Objective:
Continue the blog post below about reading the book He Loves Me, picking up right after its last sentence. It comes before the listing.

Document segment:
I just finished reading a book by Wayne Jacobsen called, He Loves Me.  It addressed some questions I had about my relationship with God and even deeper, my frustrations and disappointments.  It's left me feeling reflective and challenged.  I will say that I started this book some months ago and couldn't get into it.  I came across it again a few days ago and decided to get back into it about half way in.  It immediately started speaking to me.  Guess I wasn't there earlier.   dontknow

This book deals with our tendency to try and "get it right" in order to feel worthy of a relationship with God.  Jacobson says, "Righteousness doesn't produce relationship.  Relationship produces righteousness."  Even more important was the idea that when we try to "fix" ourselves to have a relationship with God, all of our dealings with others centers around that premise as well.  Therefore, when someone comes to us in pain, we begin to try and tell them how to change to make things better.  We know how much fun that is to hear!  God uses pain and failure in our lives to bring us to a place of compassion and love for others so that rather than fixing them, we learn to love them and leave the "fixing" to God.

Dataset content:
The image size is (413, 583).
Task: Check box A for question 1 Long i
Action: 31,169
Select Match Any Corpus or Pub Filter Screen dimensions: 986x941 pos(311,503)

Result of this task:
One of the biggest "aha's" for me was the prayer God always answers.  Jacobson says we can summarize our prayers by placing them into one of two camps.  "Save me" or "God be glorified".  Jesus embraced his pain so that God would be glorified and his purposes carried out.  Jacobson contends that when our prayer is coming from a place of being rescued from pain we may miss what God wants to do in us.  I don't think this is saying we can't ask for help or relief, because in the garden Jesus asked that this cup be removed from him, nevertheless he wanted God's will not his.

I could really relate to this as there are some issues I've struggled with over the years (rad and it's devastation being a big one).  I've felt that God failed me and tried in vain to keep resentment at bay.  When I read this, I realized that I could ask God to be glorified in everything I've gone through and it would be up to Him to make it happen.  I'm still struggling a bit, after all I've nursed the pain and resentment for years.  I decided to tell God I want him glorified more than I want to be saved.  My feelings will have to catch up - hope they do.  Pretty sure this is just the start of a lifelong repetition of that prayer.  Still, this concept was like shining a light in a very dark, frustrating place for me.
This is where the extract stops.